● Records supplied

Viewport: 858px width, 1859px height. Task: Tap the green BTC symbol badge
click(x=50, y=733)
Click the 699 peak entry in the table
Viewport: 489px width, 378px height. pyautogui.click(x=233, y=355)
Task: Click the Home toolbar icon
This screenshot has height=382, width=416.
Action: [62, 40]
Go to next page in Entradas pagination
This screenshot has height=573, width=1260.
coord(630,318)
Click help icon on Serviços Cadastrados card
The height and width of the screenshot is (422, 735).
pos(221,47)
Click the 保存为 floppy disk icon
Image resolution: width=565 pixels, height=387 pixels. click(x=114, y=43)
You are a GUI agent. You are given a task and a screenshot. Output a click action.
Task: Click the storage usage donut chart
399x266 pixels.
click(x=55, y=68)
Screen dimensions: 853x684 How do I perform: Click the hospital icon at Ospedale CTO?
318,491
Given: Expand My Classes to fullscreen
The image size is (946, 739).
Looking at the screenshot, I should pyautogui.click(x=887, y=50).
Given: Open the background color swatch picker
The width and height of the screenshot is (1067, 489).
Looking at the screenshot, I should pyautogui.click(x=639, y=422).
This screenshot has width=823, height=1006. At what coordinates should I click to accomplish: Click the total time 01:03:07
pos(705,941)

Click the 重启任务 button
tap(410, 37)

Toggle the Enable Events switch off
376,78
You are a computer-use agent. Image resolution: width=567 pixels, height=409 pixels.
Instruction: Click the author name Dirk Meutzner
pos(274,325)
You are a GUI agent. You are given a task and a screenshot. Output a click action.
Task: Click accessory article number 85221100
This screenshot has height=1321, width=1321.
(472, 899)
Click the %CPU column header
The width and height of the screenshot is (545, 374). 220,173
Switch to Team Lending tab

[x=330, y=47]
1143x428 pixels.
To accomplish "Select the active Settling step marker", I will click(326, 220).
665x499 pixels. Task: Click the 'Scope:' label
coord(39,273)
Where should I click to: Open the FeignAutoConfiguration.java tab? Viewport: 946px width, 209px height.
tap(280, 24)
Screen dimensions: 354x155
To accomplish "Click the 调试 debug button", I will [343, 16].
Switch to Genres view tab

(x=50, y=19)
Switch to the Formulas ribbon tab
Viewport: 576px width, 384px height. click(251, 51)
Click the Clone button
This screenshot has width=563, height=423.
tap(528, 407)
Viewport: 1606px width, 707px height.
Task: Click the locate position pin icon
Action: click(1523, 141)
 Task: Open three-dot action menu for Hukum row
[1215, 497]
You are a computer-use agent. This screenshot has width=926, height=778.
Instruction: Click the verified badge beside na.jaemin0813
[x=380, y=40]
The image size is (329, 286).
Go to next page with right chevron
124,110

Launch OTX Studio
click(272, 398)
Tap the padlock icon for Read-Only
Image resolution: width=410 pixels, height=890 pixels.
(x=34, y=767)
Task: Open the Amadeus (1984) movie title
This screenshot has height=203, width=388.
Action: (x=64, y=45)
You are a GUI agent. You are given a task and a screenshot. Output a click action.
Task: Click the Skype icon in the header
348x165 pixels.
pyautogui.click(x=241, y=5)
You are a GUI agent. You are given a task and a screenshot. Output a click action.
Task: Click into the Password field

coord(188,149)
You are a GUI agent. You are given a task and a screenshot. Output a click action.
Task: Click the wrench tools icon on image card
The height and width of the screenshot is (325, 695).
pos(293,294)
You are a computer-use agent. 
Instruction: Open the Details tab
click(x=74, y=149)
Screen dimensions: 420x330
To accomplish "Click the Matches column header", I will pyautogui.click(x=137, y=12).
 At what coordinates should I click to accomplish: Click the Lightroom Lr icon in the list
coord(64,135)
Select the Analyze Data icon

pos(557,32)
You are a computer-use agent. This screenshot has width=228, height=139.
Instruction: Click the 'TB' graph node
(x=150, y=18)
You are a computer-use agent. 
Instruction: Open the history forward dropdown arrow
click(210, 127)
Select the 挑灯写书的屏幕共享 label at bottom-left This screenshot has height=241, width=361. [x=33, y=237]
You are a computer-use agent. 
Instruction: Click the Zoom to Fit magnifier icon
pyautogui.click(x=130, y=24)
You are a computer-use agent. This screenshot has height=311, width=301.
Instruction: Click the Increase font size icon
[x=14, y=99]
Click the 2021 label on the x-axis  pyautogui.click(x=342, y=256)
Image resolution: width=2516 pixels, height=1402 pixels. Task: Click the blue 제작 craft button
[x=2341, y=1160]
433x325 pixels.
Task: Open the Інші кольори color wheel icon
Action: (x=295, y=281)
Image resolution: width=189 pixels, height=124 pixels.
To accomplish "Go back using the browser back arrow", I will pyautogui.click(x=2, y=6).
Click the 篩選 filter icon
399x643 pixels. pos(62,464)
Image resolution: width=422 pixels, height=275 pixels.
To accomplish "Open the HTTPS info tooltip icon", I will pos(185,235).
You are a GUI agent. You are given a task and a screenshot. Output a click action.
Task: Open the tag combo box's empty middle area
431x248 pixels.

● Task brief
Write out all of the entries above, exactly and in full.

● Task answer
Viewport: 858px width, 1859px height. Task: Tap the green BTC symbol badge
click(x=50, y=733)
Click the 699 peak entry in the table
Viewport: 489px width, 378px height. pyautogui.click(x=233, y=355)
Task: Click the Home toolbar icon
This screenshot has height=382, width=416.
Action: [62, 40]
Go to next page in Entradas pagination
This screenshot has height=573, width=1260.
coord(630,318)
Click help icon on Serviços Cadastrados card
The height and width of the screenshot is (422, 735).
pos(221,47)
Click the 保存为 floppy disk icon
Image resolution: width=565 pixels, height=387 pixels. click(x=114, y=43)
You are a GUI agent. You are given a task and a screenshot. Output a click action.
Task: Click the storage usage donut chart
399x266 pixels.
click(x=55, y=68)
Screen dimensions: 853x684 How do I perform: Click the hospital icon at Ospedale CTO?
318,491
Given: Expand My Classes to fullscreen
The image size is (946, 739).
Looking at the screenshot, I should pyautogui.click(x=887, y=50).
Given: Open the background color swatch picker
The width and height of the screenshot is (1067, 489).
Looking at the screenshot, I should pyautogui.click(x=639, y=422).
This screenshot has width=823, height=1006. At what coordinates should I click to accomplish: Click the total time 01:03:07
pos(705,941)

Click the 重启任务 button
tap(410, 37)

Toggle the Enable Events switch off
376,78
You are a computer-use agent. Image resolution: width=567 pixels, height=409 pixels.
Instruction: Click the author name Dirk Meutzner
pos(274,325)
You are a GUI agent. You are given a task and a screenshot. Output a click action.
Task: Click accessory article number 85221100
This screenshot has height=1321, width=1321.
(472, 899)
Click the %CPU column header
The width and height of the screenshot is (545, 374). 220,173
Switch to Team Lending tab

[x=330, y=47]
1143x428 pixels.
To accomplish "Select the active Settling step marker", I will click(326, 220).
665x499 pixels. Task: Click the 'Scope:' label
coord(39,273)
Where should I click to: Open the FeignAutoConfiguration.java tab? Viewport: 946px width, 209px height.
tap(280, 24)
Screen dimensions: 354x155
To accomplish "Click the 调试 debug button", I will [343, 16].
Switch to Genres view tab

(x=50, y=19)
Switch to the Formulas ribbon tab
Viewport: 576px width, 384px height. click(251, 51)
Click the Clone button
This screenshot has width=563, height=423.
tap(528, 407)
Viewport: 1606px width, 707px height.
Task: Click the locate position pin icon
Action: click(1523, 141)
 Task: Open three-dot action menu for Hukum row
[1215, 497]
You are a computer-use agent. This screenshot has width=926, height=778.
Instruction: Click the verified badge beside na.jaemin0813
[x=380, y=40]
The image size is (329, 286).
Go to next page with right chevron
124,110

Launch OTX Studio
click(272, 398)
Tap the padlock icon for Read-Only
Image resolution: width=410 pixels, height=890 pixels.
(x=34, y=767)
Task: Open the Amadeus (1984) movie title
This screenshot has height=203, width=388.
Action: (x=64, y=45)
You are a GUI agent. You are given a task and a screenshot. Output a click action.
Task: Click the Skype icon in the header
348x165 pixels.
pyautogui.click(x=241, y=5)
You are a GUI agent. You are given a task and a screenshot. Output a click action.
Task: Click into the Password field

coord(188,149)
You are a GUI agent. You are given a task and a screenshot. Output a click action.
Task: Click the wrench tools icon on image card
The height and width of the screenshot is (325, 695).
pos(293,294)
You are a computer-use agent. 
Instruction: Open the Details tab
click(x=74, y=149)
Screen dimensions: 420x330
To accomplish "Click the Matches column header", I will pyautogui.click(x=137, y=12).
 At what coordinates should I click to accomplish: Click the Lightroom Lr icon in the list
coord(64,135)
Select the Analyze Data icon

pos(557,32)
You are a computer-use agent. This screenshot has width=228, height=139.
Instruction: Click the 'TB' graph node
(x=150, y=18)
You are a computer-use agent. 
Instruction: Open the history forward dropdown arrow
click(210, 127)
Select the 挑灯写书的屏幕共享 label at bottom-left This screenshot has height=241, width=361. [x=33, y=237]
You are a computer-use agent. 
Instruction: Click the Zoom to Fit magnifier icon
pyautogui.click(x=130, y=24)
You are a computer-use agent. This screenshot has height=311, width=301.
Instruction: Click the Increase font size icon
[x=14, y=99]
Click the 2021 label on the x-axis  pyautogui.click(x=342, y=256)
Image resolution: width=2516 pixels, height=1402 pixels. Task: Click the blue 제작 craft button
[x=2341, y=1160]
433x325 pixels.
Task: Open the Інші кольори color wheel icon
Action: (x=295, y=281)
Image resolution: width=189 pixels, height=124 pixels.
To accomplish "Go back using the browser back arrow", I will pyautogui.click(x=2, y=6).
Click the 篩選 filter icon
399x643 pixels. pos(62,464)
Image resolution: width=422 pixels, height=275 pixels.
To accomplish "Open the HTTPS info tooltip icon", I will pos(185,235).
You are a GUI agent. You are given a task and a screenshot. Output a click action.
Task: Open the tag combo box's empty middle area
431x248 pixels.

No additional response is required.